Element and text location data:

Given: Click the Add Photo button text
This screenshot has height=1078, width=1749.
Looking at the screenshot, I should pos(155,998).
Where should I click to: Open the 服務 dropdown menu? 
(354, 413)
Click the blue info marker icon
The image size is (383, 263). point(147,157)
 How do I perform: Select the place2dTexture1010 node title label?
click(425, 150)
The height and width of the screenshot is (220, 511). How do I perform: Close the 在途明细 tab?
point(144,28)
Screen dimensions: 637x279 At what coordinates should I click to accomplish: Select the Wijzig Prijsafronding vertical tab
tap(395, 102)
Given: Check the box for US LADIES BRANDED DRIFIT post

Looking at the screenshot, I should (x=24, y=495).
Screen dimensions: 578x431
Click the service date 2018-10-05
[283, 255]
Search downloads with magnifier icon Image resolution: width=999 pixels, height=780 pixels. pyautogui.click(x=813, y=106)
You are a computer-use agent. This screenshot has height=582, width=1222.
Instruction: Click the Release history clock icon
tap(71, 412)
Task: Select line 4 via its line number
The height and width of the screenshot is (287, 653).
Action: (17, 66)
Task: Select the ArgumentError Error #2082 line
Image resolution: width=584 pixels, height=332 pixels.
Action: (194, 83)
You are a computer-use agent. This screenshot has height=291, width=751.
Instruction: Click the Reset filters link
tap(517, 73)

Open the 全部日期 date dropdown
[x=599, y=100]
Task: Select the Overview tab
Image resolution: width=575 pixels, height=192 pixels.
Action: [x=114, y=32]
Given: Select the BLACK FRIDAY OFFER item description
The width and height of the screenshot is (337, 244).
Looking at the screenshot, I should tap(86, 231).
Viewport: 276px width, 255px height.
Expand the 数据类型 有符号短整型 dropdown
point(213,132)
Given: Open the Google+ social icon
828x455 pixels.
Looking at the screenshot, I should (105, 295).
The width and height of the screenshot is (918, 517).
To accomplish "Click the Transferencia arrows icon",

### Short problem:
Repeat the records above word for word, starting with the line that contains "has height=291, width=751." and going on through the last line of the records.

### Result for this task:
You are a computer-use agent. This screenshot has height=291, width=751.
Instruction: Click the Reset filters link
tap(517, 73)

Open the 全部日期 date dropdown
[x=599, y=100]
Task: Select the Overview tab
Image resolution: width=575 pixels, height=192 pixels.
Action: [x=114, y=32]
Given: Select the BLACK FRIDAY OFFER item description
The width and height of the screenshot is (337, 244).
Looking at the screenshot, I should tap(86, 231).
Viewport: 276px width, 255px height.
Expand the 数据类型 有符号短整型 dropdown
point(213,132)
Given: Open the Google+ social icon
828x455 pixels.
Looking at the screenshot, I should (105, 295).
The width and height of the screenshot is (918, 517).
To accomplish "Click the Transferencia arrows icon",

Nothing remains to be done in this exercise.